• [What you have to do] Each line from the one that contains "Circolare n° 149" through the last line of the listing below is to be returned exactly as it stands, and nothing else.
--- Supplied entries ---
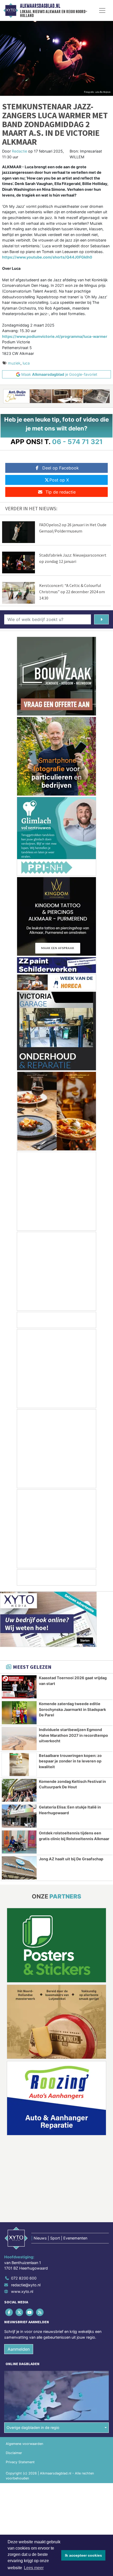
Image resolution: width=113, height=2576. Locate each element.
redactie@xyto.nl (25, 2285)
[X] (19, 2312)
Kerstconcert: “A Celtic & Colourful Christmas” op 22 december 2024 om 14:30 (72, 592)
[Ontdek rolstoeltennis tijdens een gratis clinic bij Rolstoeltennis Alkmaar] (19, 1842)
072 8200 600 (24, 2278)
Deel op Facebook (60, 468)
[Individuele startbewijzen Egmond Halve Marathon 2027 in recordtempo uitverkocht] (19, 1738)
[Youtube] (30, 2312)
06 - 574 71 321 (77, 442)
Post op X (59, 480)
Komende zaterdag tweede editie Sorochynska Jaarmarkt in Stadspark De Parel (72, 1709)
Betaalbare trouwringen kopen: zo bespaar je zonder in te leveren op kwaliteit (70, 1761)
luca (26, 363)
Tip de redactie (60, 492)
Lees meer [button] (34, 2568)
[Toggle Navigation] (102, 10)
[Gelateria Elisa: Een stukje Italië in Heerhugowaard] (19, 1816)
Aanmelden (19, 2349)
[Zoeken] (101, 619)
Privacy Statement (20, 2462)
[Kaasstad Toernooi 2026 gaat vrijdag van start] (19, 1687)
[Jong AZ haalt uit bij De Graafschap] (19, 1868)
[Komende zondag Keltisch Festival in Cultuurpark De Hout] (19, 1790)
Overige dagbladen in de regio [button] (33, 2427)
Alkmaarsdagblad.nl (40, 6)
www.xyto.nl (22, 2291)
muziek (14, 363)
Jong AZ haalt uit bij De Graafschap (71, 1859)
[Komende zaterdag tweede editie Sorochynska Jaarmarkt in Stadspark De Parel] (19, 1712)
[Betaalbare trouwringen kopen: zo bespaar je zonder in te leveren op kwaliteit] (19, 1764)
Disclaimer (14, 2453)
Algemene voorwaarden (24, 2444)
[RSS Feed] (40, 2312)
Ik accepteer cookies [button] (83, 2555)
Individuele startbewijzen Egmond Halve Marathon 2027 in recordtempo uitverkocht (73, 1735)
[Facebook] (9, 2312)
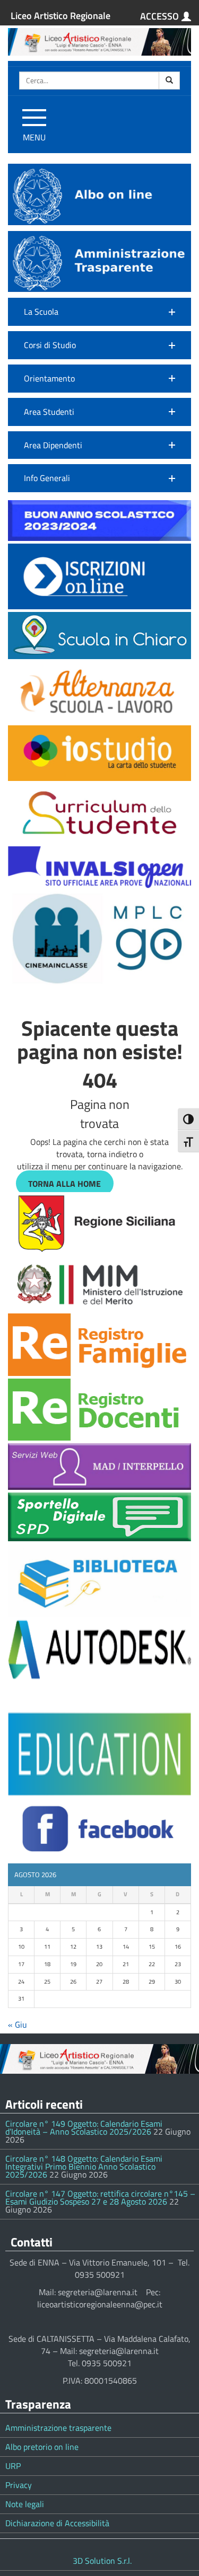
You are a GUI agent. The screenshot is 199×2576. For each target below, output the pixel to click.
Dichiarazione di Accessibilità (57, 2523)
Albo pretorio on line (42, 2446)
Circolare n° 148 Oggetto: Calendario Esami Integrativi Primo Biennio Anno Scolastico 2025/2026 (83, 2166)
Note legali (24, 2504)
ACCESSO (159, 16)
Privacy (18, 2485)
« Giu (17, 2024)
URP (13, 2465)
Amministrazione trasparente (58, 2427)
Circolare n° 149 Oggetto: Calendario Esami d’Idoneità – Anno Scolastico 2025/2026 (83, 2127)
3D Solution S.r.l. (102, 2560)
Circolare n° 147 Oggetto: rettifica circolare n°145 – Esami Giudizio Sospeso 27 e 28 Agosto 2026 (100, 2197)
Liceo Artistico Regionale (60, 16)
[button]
---
• [Response to this exercise]
Circolare n° 149 Oggetto: Calendario Esami d’Idoneità – Anno Scolastico 2025/2026 (83, 2127)
3D Solution S.r.l. (102, 2560)
Circolare n° 147 Oggetto: rettifica circolare n°145 – Esami Giudizio Sospeso 27 e 28 Agosto 2026 (100, 2197)
Liceo Artistico Regionale (60, 16)
[button]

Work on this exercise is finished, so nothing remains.